No, it’s a road out of the impasse, a way out of the self-defeating Arabs-against-Jews political blind alley into which the Palestinian struggle has been led by Hamas and the Palestinian Authority, a blind alley in which supporters of the Boycott-Divestment-Sanctions campaign also find themselves. It is not a comprehensive programme for the liberation of Palestine and makes no claim to be such, but rather, as it says, a set of immediate demands to give the toilers space to live and organise, and find their common interests.

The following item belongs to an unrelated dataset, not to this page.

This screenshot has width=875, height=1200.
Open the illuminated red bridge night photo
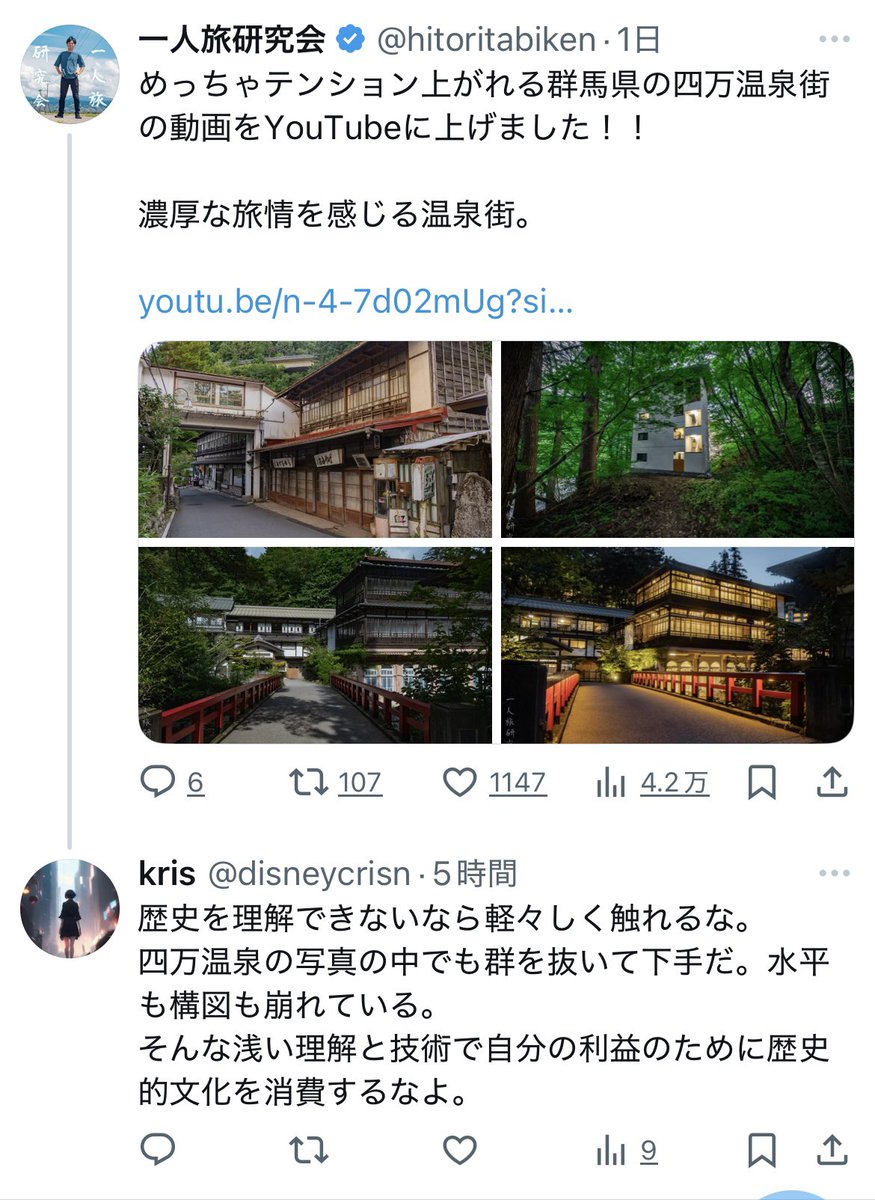pyautogui.click(x=677, y=645)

Recognition of the state of Israel is not the same as support to the state of Israel, and therefore has nothing to do with Zionism by any definition of the term. I support recognising Israel in the same way as I support recognising the French, New Zealand or Turkish states. It implies no support for these states or the governments that rule them, only recognition of the simple fact that, for the time being, they exist. This kind of recognition ought to be straightforward enough, a simple matter of facing the facts of the relationship of class forces today.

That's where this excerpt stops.